▶ Passage to read
____

We spent today visiting with Bob and Gale Young in Georgetown, DE.
Bob and I went to college together.
Bob is a pilot and he took the Navigator and me flying for about an hour. See pictures below.
We spent some time just visiting and took a driving tour of the area.
I am deeply indebted to Bob and Gale for their gracious hospitality. Thanks guyz!
||Fueling the plane. The gas tanks are in the wings.||The Navigator, crouched on the tarmac, ready to take off.||
See, we really did get up in the air.
|OK children, take your seats and be quiet. It's time for a little history lesson. Do you see the concret pillar just to the center of the pix to the left? That, boys and girls is on the beach in Rehoboth Beach, DE. And that is a World War II Submarine Watch Tower. Yes. German submarines came very close to the US coast and sank many US ships. The towers were manned around the clock. When a German submarine periscope was spotted a plane would be called in to torpedo the submarine. Interesting, eh?|
No stats for today. We spent the day visiting with Bob and Gale.
An Irishman had been stranded on a deserted island for over 10 years. One day he saw a speck on the horizon. He thought to himself, "It's certainly not a ship."
And, as the speck got closer and closer, he began to rule out the possibilities of a small boat and even a raft. Suddenly there emerged from the surf a wet-suited black clad figure. Putting aside the scuba gear and mask, there stood a drop-dead gorgeous blonde!
The glamorous blonde strode up to the stunned Irishman and said to him, "Tell me, how long has it been since you've had a cigarette?"
"Ten years," replied the amazed Irishman. With that, she reached over and unzipped a waterproofed pocket on the left sleeve of her wetsuit and pulled out a fresh pack of cigarettes. He takes one, lights it, and takes a long drag. "Faith and begorrah," said the man, "that is so good. I'd almost forgotten how great a smoke can be!"

____

▶ What the exercise asks
Retype the post above about the day with Bob and Gale word for word, from start to finish.

▶ Raw data
____

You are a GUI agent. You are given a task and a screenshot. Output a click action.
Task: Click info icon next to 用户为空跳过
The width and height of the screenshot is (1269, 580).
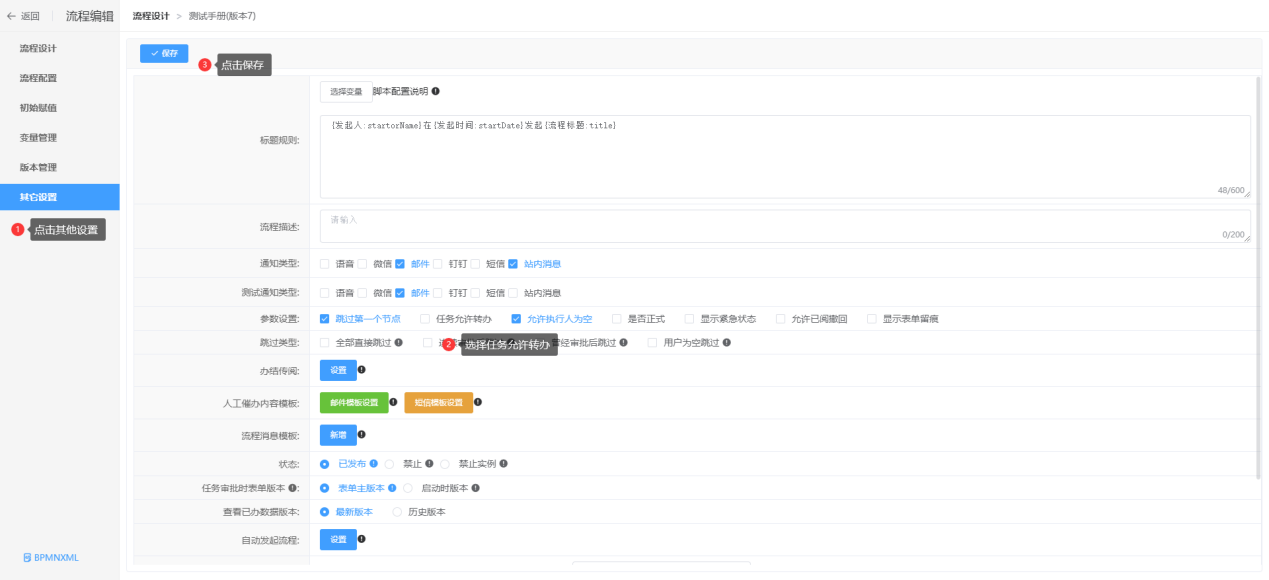pyautogui.click(x=727, y=342)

____

▶ Task output
We spent today visiting with Bob and Gale Young in Georgetown, DE.
Bob and I went to college together.
Bob is a pilot and he took the Navigator and me flying for about an hour. See pictures below.
We spent some time just visiting and took a driving tour of the area.
I am deeply indebted to Bob and Gale for their gracious hospitality. Thanks guyz!
||Fueling the plane. The gas tanks are in the wings.||The Navigator, crouched on the tarmac, ready to take off.||
See, we really did get up in the air.
|OK children, take your seats and be quiet. It's time for a little history lesson. Do you see the concret pillar just to the center of the pix to the left? That, boys and girls is on the beach in Rehoboth Beach, DE. And that is a World War II Submarine Watch Tower. Yes. German submarines came very close to the US coast and sank many US ships. The towers were manned around the clock. When a German submarine periscope was spotted a plane would be called in to torpedo the submarine. Interesting, eh?|
No stats for today. We spent the day visiting with Bob and Gale.
An Irishman had been stranded on a deserted island for over 10 years. One day he saw a speck on the horizon. He thought to himself, "It's certainly not a ship."
And, as the speck got closer and closer, he began to rule out the possibilities of a small boat and even a raft. Suddenly there emerged from the surf a wet-suited black clad figure. Putting aside the scuba gear and mask, there stood a drop-dead gorgeous blonde!
The glamorous blonde strode up to the stunned Irishman and said to him, "Tell me, how long has it been since you've had a cigarette?"
"Ten years," replied the amazed Irishman. With that, she reached over and unzipped a waterproofed pocket on the left sleeve of her wetsuit and pulled out a fresh pack of cigarettes. He takes one, lights it, and takes a long drag. "Faith and begorrah," said the man, "that is so good. I'd almost forgotten how great a smoke can be!"